NYSNA President Nancy Hagans, RN, said, "The trauma of gun violence and especially the mass shootings we have witnessed in recent weeks deeply impacts the victims, survivors, families, first responders, medical professionals who treat the victims, and the entire community. Across the country, nurses, workers, and parents all feel the pain of loss and the despair of knowing too little has changed since the last tragic mass shooting. We need our political leaders to offer more than empty rhetoric -- we need real change. Gun violence is a public health emergency, and we need to use every tool possible to remedy it."

In keeping with nurses' commitment to promote the health and well-being of all people, NNU has called since 2019 for the ban of assault weapons.

"Assault weapons are incredibly lethal," said Ross. "These weapons are designed with only one purpose in mind: to kill human beings."

Gun violence is a leading cause of premature death in the United States, the American Public Health Association notes. Guns killed more than 45,000 people in the United States in 2020, a 43 percent increase from 10 years earlier. As of 2020, gun violence became the leading cause of death for children and teens up to the age of 19, according to a study from the University of Michigan.

"Our community is still reeling from the racist mass shooting and the bomb threat at the Erie County Department of Health clinic in Buffalo," said Murnita Bennett, RN, a NYSNA member at Erie County Medical Center. "Now our schools are tightening security in the event of more copycat gun violence. How can we heal from violence when our communities still feel under siege? As a society, we must prioritize saving lives and creating safe, healthy communities for everyone, regardless of zip code. We need our elected leaders to take action."

Nurses who care for gunshot victims say it is hard for lay people to imagine the damage bullets cause to the human body. Angela Alvarez, a registered nurse at Long Beach Memorial Medical Center in Long Beach, Calif. says it is especially difficult for nurses and other medical professionals when a gun victim is a child.

"They haven't really lived their life yet," said Alvarez. "It's just pure sadness. I remember standing in a trauma room, everybody just stood there and cried and held each other. It is such a sad and devastating thing to witness."

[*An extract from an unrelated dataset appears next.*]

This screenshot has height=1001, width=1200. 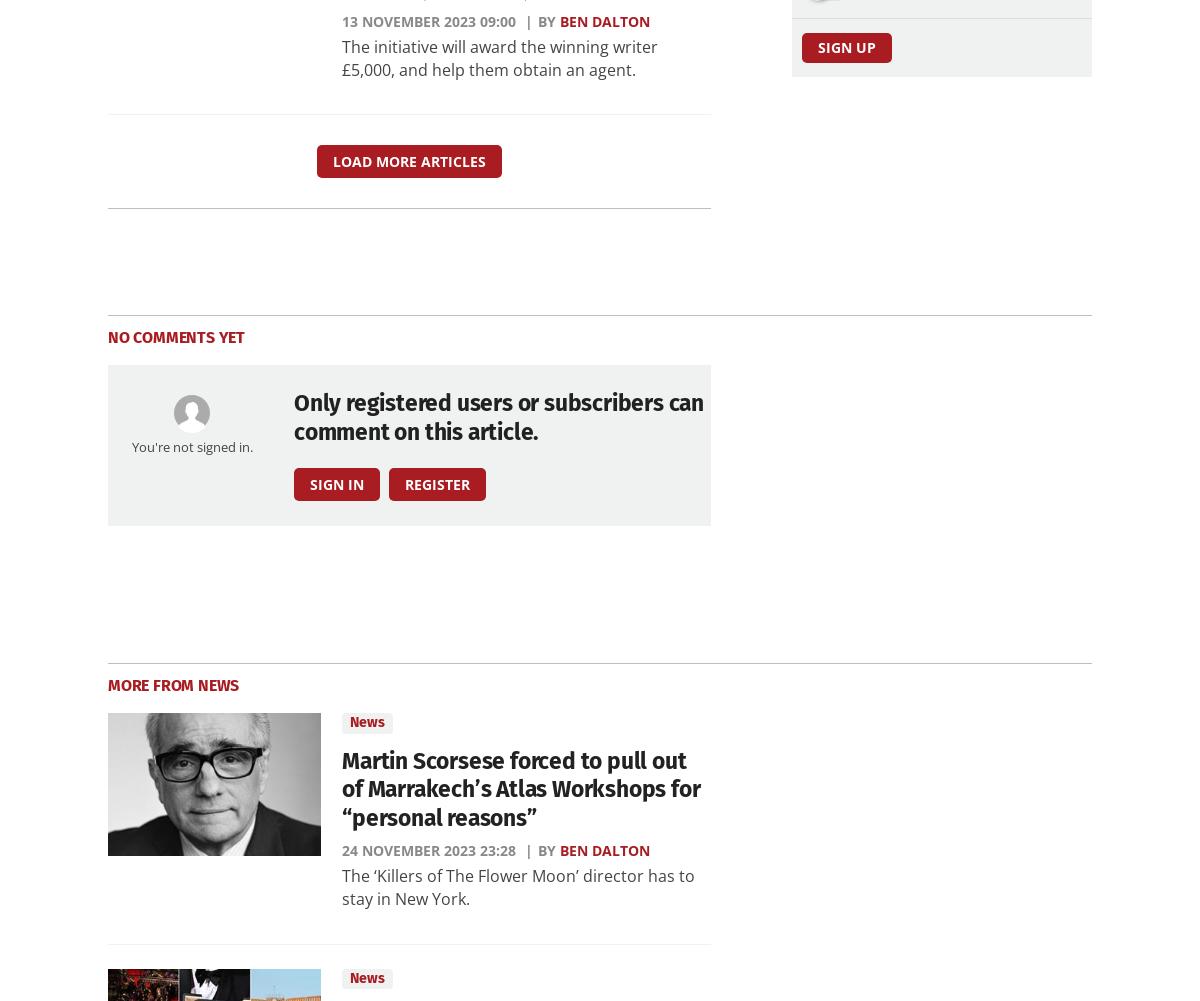 What do you see at coordinates (341, 788) in the screenshot?
I see `'Martin Scorsese forced to pull out of Marrakech’s Atlas Workshops for “personal reasons”'` at bounding box center [341, 788].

The number of firearms in circulation now stands at nearly 400 million, according to news sources, a number that has nearly tripled since 2000 and that has spiked sharply in the past three years. So-called "gun rights" groups spent nearly $16 million lobbying in 2021. While Gov. Greg Abbott has bragged about Texas having some of the most lax gun laws in the United States, Republican lawmakers in Congress have routinely blocked even moderate federal gun control legislation.

"Nurses advocate for our patients' health and for public health," said Ross. "We will be joining efforts to win the gun control reforms we need to make our society safe. This means confronting the extremist agenda of far-right politicians and their gun lobby backers, and it means holding them accountable for disregarding the health and safety of our communities."

National Nurses United, with close to 185,000 members in every state, is the largest union and professional association of registered nurses in US history.